▸ The task
In the data below, which lines hold "agent"? Copy every one.

• • • • • • •

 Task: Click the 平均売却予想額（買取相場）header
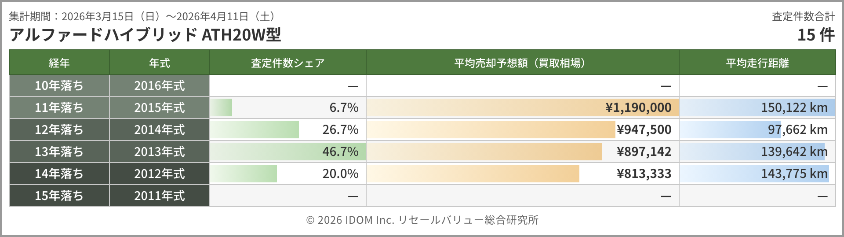pos(522,63)
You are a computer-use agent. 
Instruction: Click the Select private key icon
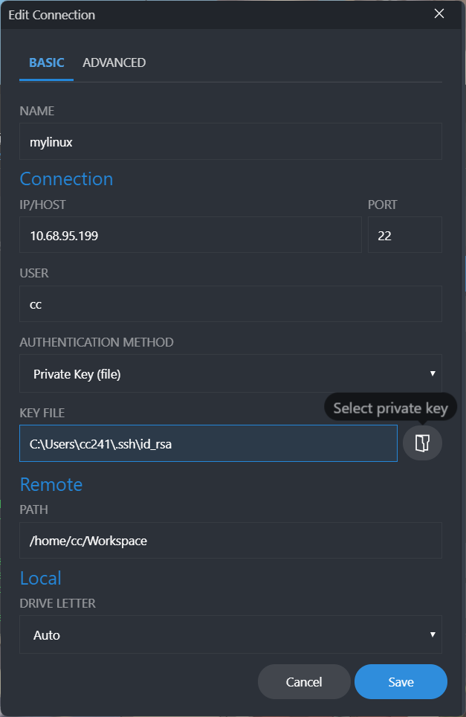(x=421, y=442)
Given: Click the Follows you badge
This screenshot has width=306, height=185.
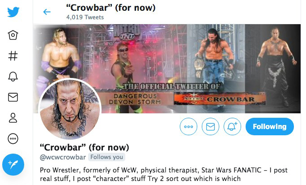Looking at the screenshot, I should [x=106, y=157].
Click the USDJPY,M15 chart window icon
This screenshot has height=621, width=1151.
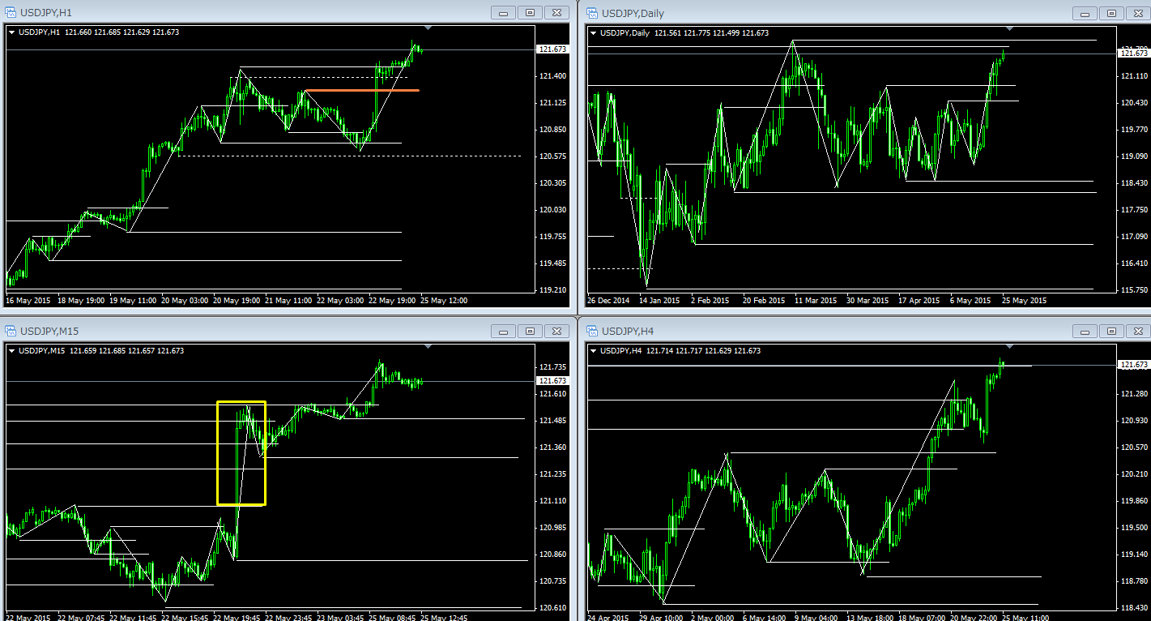pos(11,331)
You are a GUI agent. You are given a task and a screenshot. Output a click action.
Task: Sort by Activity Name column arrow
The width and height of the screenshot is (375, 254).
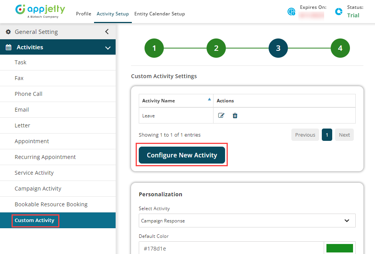click(x=209, y=99)
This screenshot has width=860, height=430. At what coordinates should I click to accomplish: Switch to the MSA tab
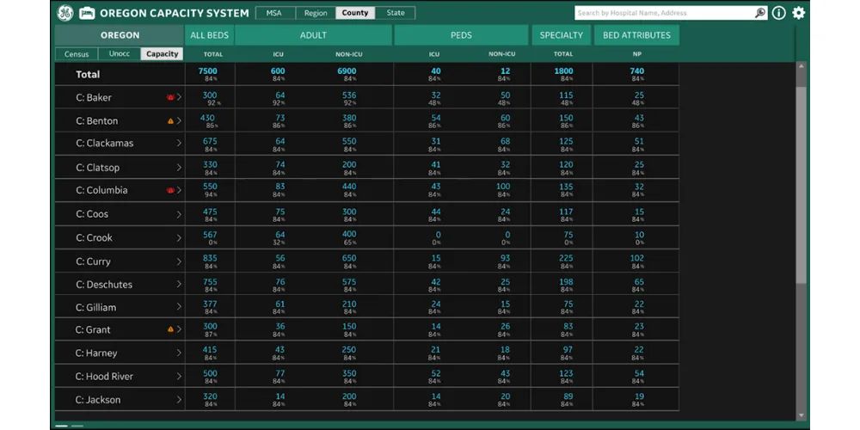point(275,13)
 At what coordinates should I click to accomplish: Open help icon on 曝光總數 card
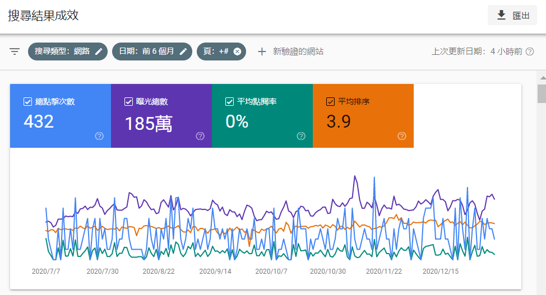(200, 136)
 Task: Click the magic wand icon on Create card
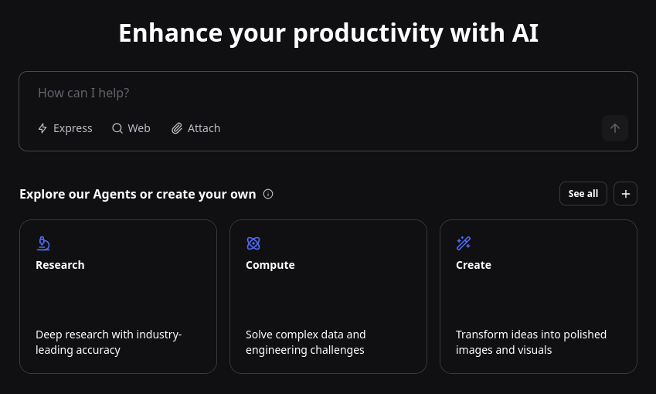click(x=464, y=243)
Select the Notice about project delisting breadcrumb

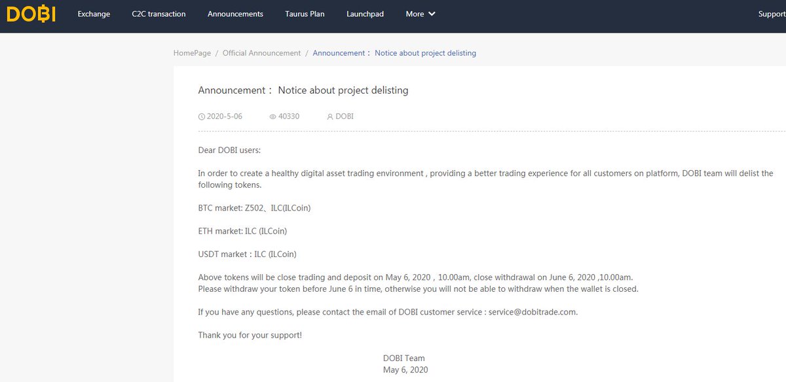tap(424, 52)
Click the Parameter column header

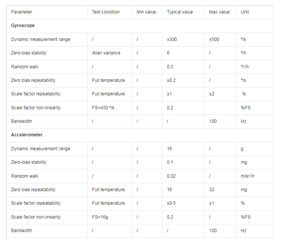tap(47, 12)
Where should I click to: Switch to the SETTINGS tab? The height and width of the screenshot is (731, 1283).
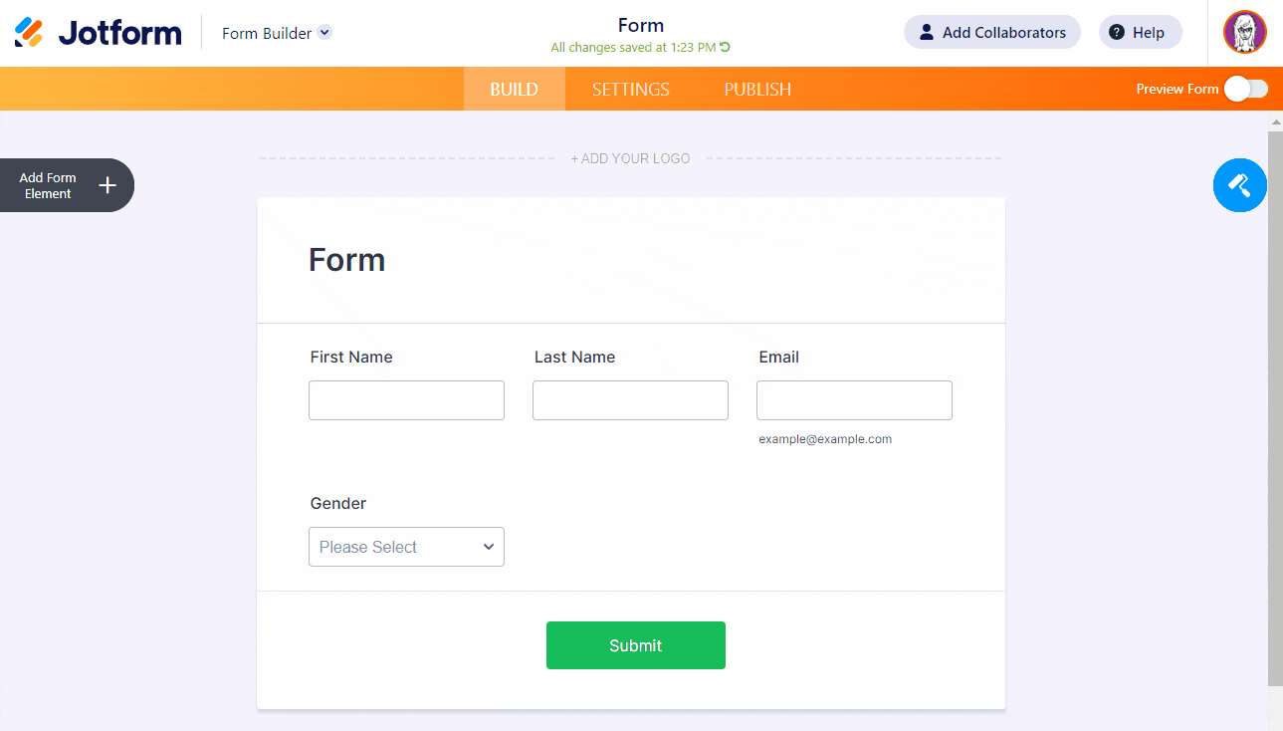pyautogui.click(x=630, y=89)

• • • • • • •

▸ Written answer
You are a computer-use agent. 
You are a GUI agent. You are given a task and a screenshot. Output a click action.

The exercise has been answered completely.